## DATA EXCERPTS
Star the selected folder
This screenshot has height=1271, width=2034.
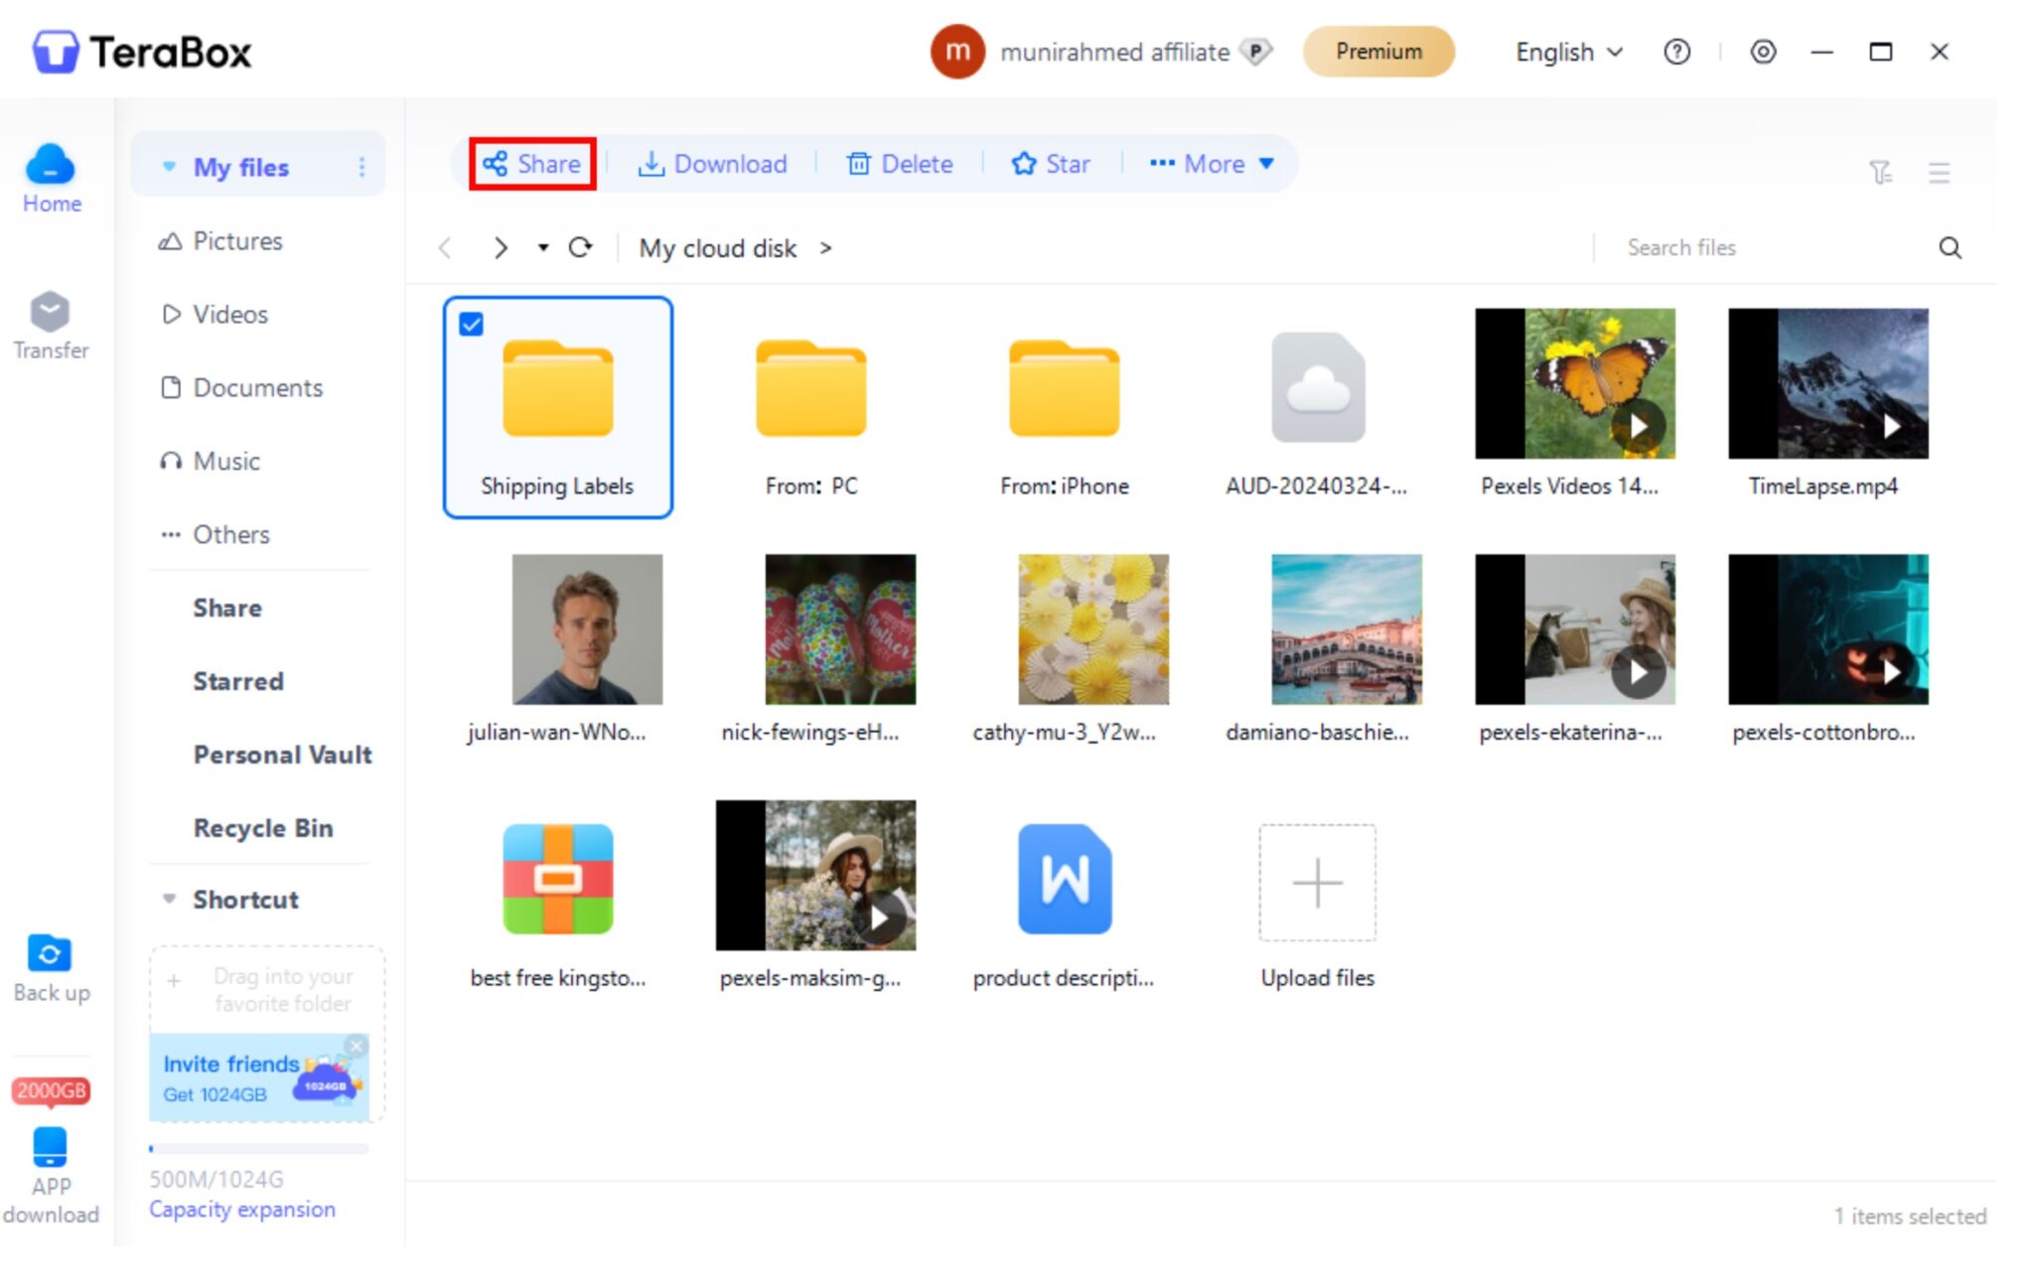coord(1051,164)
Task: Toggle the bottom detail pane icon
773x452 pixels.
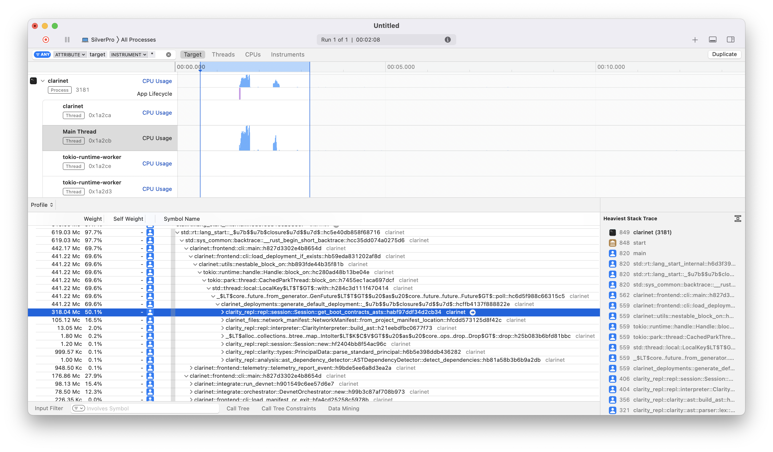Action: [713, 40]
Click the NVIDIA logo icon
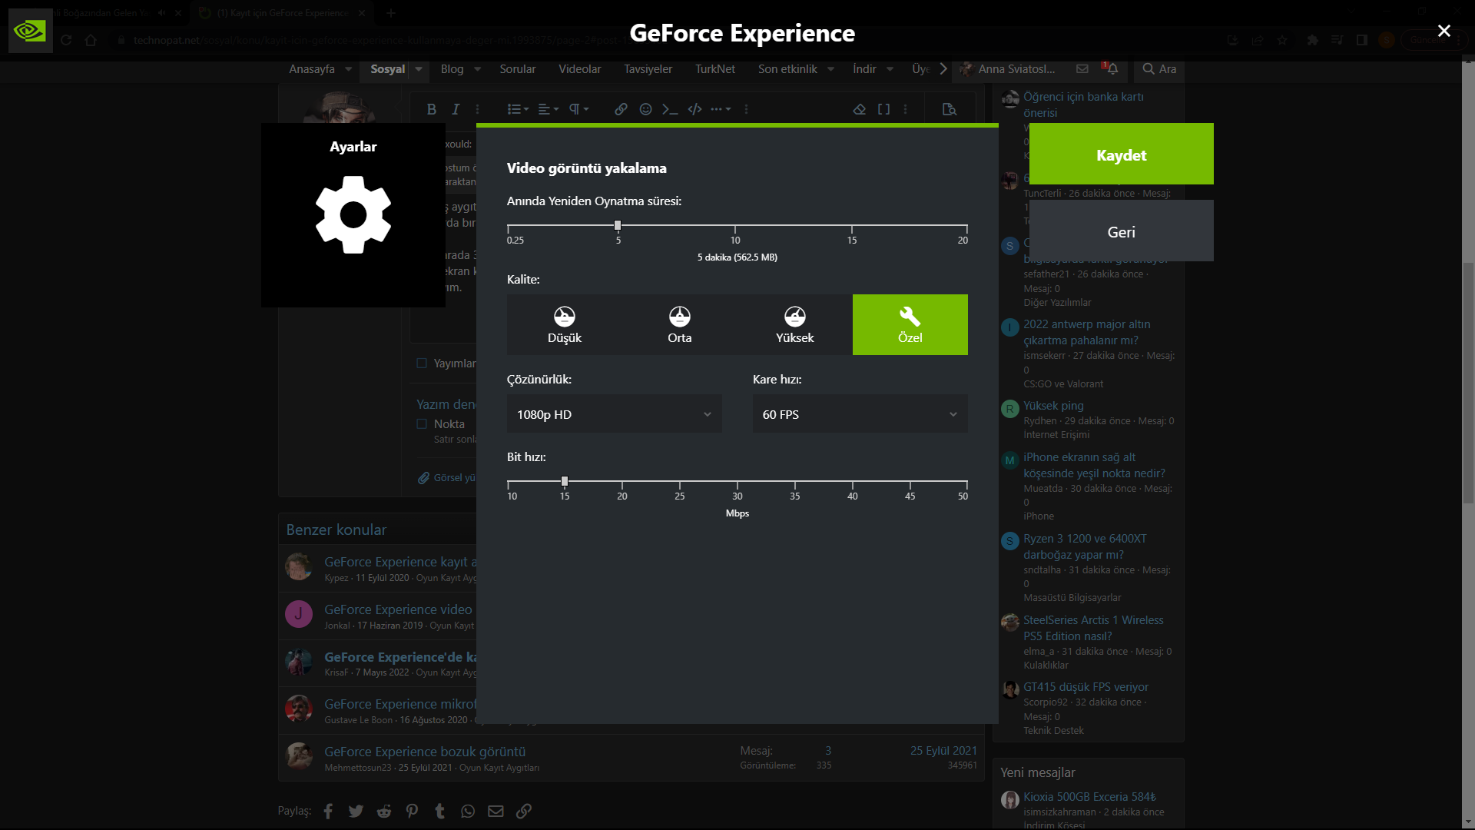The image size is (1475, 830). [30, 31]
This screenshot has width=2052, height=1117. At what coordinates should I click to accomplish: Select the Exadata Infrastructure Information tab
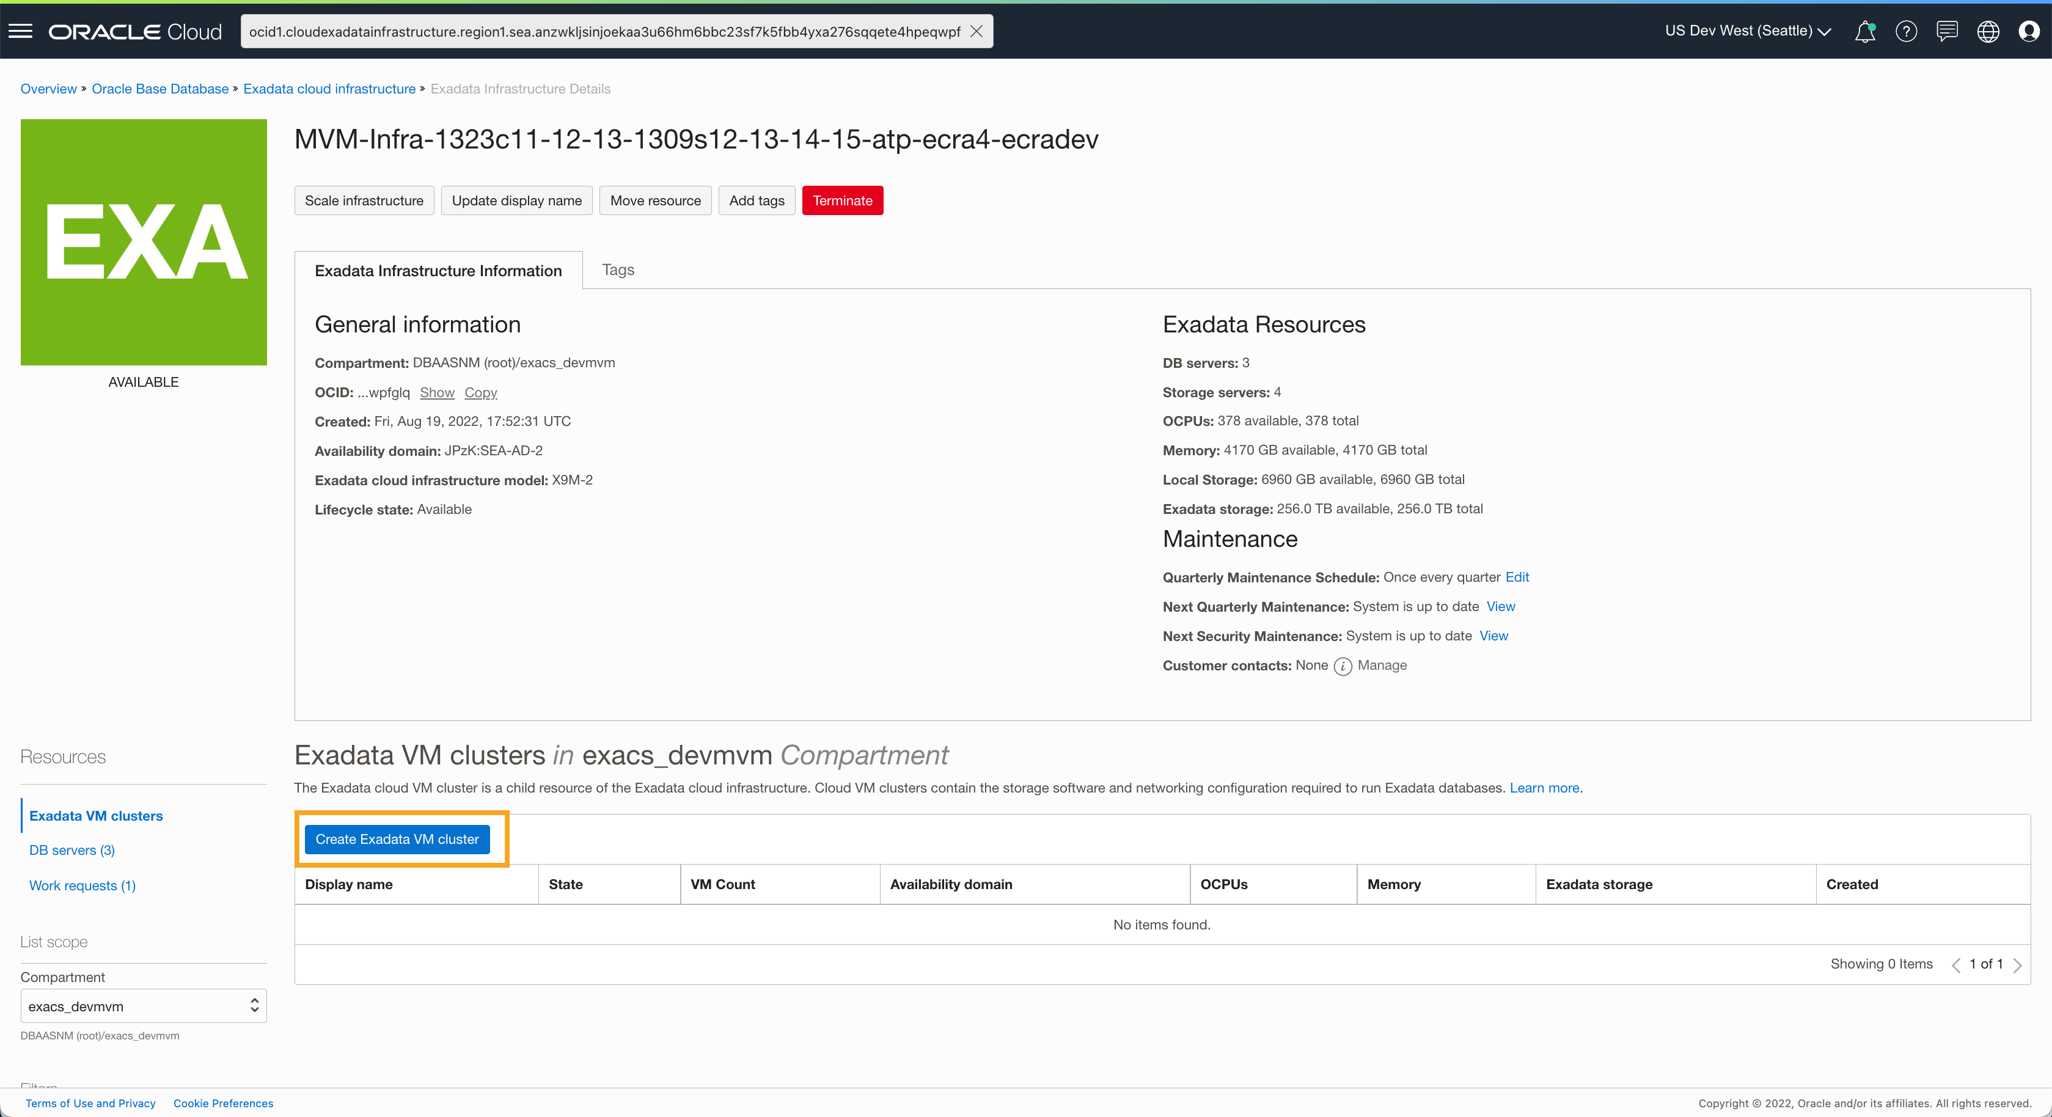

## EXERCISE GOAL
Retype the listing exactly. Skip every picture.

## RESPONSE AREA
Star the selected folder
This screenshot has height=1271, width=2034.
coord(1051,164)
Task: Toggle the bottom detail pane icon
773x452 pixels.
Action: [713, 40]
Click the NVIDIA logo icon
The image size is (1475, 830). [30, 31]
This screenshot has width=2052, height=1117. At what coordinates should I click to accomplish: Select the Exadata Infrastructure Information tab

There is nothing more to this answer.